-- START Document --
Sunday, January 29, 2017

RaspberryPi2 As Network Failover/Load Balancer/Edge Router–A Reliable Implementation

 
 
I. MultiHoming & Multipath Routing:
 
Sometime back I’ve proposed an idea about using RPi2 as a NetworkFailOver device for a home network, given there are multiple sources of Internet.
 
I’ve tried many solutions including NAT pooling, Custom Routng Tables, Network Interface Bonding etc. But none gave me a reliable implementation.
 
Finally I’ve found the concept of MultiHoming & Multipath Routing in Linux, which Actually did the trick. In MultiHoming you have multiple network interfaces in your Linux Box, each provides a separate subnet/network. Also you can configure a single network interface to provide multiple subnets.(e.g Say eth0 is your device you can configure eth0:0, eth0:1 to deliver two seperate network segments say 192.168.1.0/24, 172.16.1.0/24 respectively).
 
The real magic of Network Failover/Load Balancing is provided by MultiPath Routing, which seems surprisingly simple as below:
ip route add default \
        nexthop via $P1 dev $IF1 weight 1 \
        nexthop via $P2 dev $IF2 weight 1
By default Linux allows a single gateway for routing packets, which are not destined for your local network. Now the trick is to change this Single Gateway to a MultiPath Gateway, as shown above. In the above example, P1 is the gateway for interface IF1 and P2 is the gateway of interface IF2 and we added both with equal weight, which in turn work as a Load Balancer. Linux will try to equally split the packet traffic between the two interfaces.
-- END Document --
*Exercise instructions:*
In the Raspberry Pi failover post, how many gateways does Linux allow by default for routing packets not destined for the local network? Rely only on the Raspberry Pi failover post for your answer.
-- START Information shown --
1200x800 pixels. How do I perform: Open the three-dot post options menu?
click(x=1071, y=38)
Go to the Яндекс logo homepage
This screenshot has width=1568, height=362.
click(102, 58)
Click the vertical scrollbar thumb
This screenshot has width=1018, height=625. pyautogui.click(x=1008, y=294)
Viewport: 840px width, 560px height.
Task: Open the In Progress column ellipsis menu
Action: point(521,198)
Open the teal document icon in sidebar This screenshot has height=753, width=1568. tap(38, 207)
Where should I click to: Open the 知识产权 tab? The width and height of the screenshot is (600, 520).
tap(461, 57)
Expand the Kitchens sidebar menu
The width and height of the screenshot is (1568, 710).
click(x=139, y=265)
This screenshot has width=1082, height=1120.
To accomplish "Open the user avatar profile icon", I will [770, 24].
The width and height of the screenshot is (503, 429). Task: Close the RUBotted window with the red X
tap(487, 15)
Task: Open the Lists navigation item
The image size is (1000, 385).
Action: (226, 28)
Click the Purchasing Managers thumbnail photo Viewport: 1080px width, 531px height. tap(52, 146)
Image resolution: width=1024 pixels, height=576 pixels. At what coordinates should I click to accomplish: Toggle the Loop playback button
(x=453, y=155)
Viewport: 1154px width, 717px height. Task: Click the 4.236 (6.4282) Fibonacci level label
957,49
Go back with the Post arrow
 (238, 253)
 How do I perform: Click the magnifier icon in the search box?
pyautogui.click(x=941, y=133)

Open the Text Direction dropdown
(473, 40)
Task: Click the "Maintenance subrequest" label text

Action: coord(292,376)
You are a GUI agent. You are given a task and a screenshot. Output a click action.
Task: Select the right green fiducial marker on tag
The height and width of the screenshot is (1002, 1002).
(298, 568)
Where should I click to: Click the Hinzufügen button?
-- END Information shown --
*Task answer:*
A single gateway.